(Data to process)
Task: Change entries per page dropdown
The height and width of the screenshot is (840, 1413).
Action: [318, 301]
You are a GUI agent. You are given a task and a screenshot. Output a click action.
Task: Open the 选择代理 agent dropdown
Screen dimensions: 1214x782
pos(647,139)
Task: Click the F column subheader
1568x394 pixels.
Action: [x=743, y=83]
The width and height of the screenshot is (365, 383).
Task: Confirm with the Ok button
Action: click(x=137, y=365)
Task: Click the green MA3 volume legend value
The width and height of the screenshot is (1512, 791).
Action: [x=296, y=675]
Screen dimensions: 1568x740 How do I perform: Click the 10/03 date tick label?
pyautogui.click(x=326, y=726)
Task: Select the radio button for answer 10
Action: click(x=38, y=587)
(End Data to process)
• _Work required_
Looking at the records above, say how many of their lines include the word "agent", with no other words.

• _Output for this task_
2